Menurut Budi, kehadiran penyidik KPK dalam persidangan adalah untuk memastikan keamanan dan kelancaran proses pemberian keterangan dari saksi. Ia menjelaskan bahwa setiap saksi yang dihadirkan di persidangan memiliki hak untuk menyampaikan keterangan secara bebas dan di bawah sumpah. KPK, kata Budi, berkewajiban untuk melindungi hak-hak saksi tersebut. "Setiap saksi yang memberikan keterangan di persidangan dilindungi atau diberikan hak untuk bebas menyampaikan keterangan dan tentunya setiap keterangannya juga di bawah sumpah," ujarnya.
Budi juga menambahkan bahwa kehadiran penyidik KPK dalam persidangan bertujuan untuk membantu Jaksa Penuntut Umum (JPU) dalam menghadirkan saksi sesuai dengan prosedur yang berlaku. Ia meminta semua pihak untuk fokus pada substansi pembuktian perkara suap dan perintangan penyidikan dengan terdakwa Hasto Kristiyanto.
"Kami juga mengajak masyarakat untuk sama-sama mengikuti persidangan ini, kita pantau sebagai bentuk transparansi dan pelibatan masyarakat dalam proses pendekatan hukum di Indonesia," imbuhnya.

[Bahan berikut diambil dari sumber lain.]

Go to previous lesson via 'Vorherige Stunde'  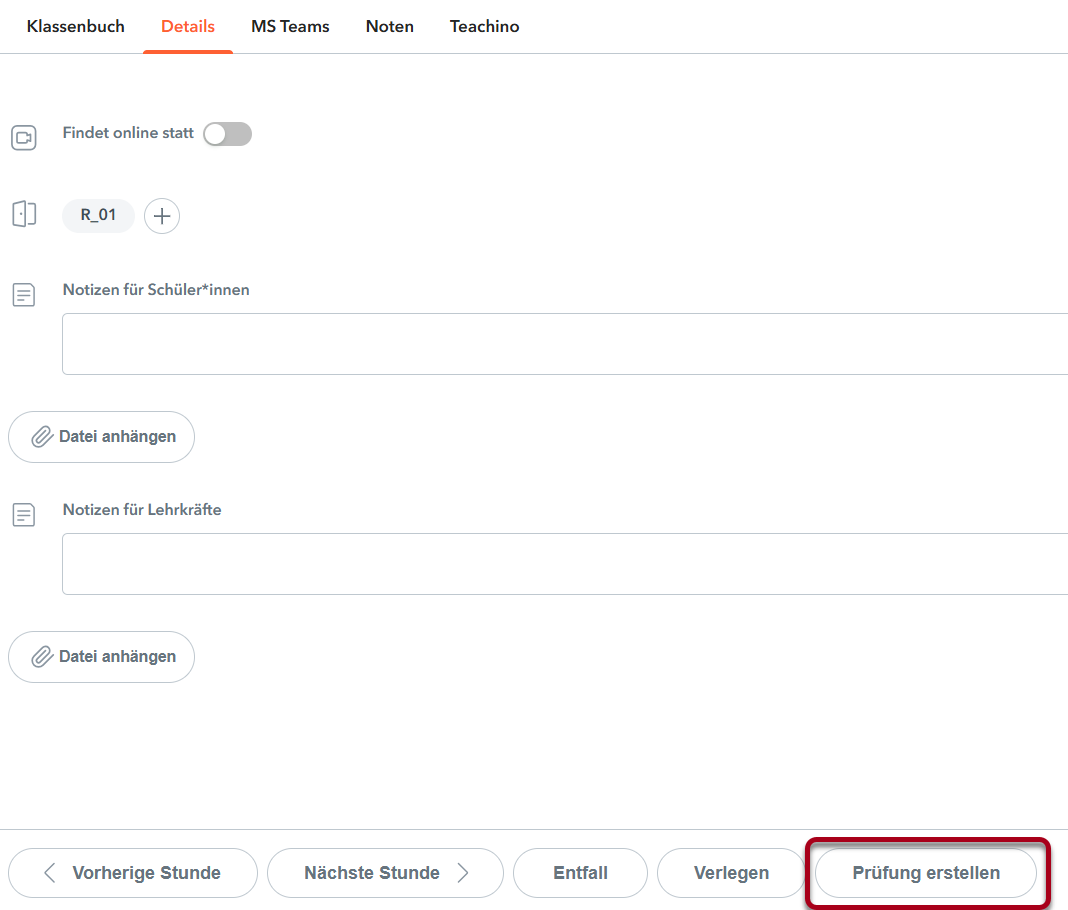(x=133, y=873)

Tudingan intervensi ini muncul setelah Politikus PDI-P Guntur Romli melayangkan kritik terhadap tindakan penyidik KPK, Rossa Purbo Bekti, yang mengawal Saeful Bahri, mantan kader PDI-P yang menjadi saksi kunci dalam kasus tersebut. Romli khawatir pengawalan tersebut merupakan bentuk intimidasi terhadap saksi.
Peran Saeful Bahri dalam Kasus Suap Harun Masiku
Saeful Bahri merupakan salah satu tokoh kunci dalam kasus suap terkait upaya Harun Masiku menjadi anggota DPR RI melalui mekanisme pergantian antar-waktu (PAW) pada tahun 2020. Dalam kasus ini, Saeful Bahri berperan sebagai perantara suap dari Harun Masiku kepada Wahyu Setiawan, yang saat itu menjabat sebagai Komisioner KPU RI.
Uang suap tersebut diberikan dengan tujuan agar KPU menetapkan Harun Masiku sebagai anggota DPR menggantikan Riezky Aprilia, calon anggota legislatif yang seharusnya menggantikan anggota DPR yang mengundurkan diri atau meninggal dunia. Saeful Bahri terlibat dalam menyusun strategi dan berkomunikasi antara Harun Masiku dan Wahyu Setiawan.
Ia juga disebut ikut menyerahkan uang suap sebesar Rp 600 juta dari total komitmen suap yang dijanjikan sebesar Rp 1,5 miliar kepada Wahyu Setiawan. Saeful Bahri ditangkap dalam operasi tangkap tangan (OTT) KPK pada 8 Januari 2020 bersama Wahyu Setiawan dan Agustiani Tio Fridelina, mantan Komisioner Bawaslu.
Pada Mei 2020, Saeful Bahri divonis oleh Pengadilan Tipikor Jakarta dengan hukuman satu tahun dan delapan bulan penjara serta denda sebesar Rp 150 juta subsider empat bulan kurungan karena terbukti bersalah melakukan suap.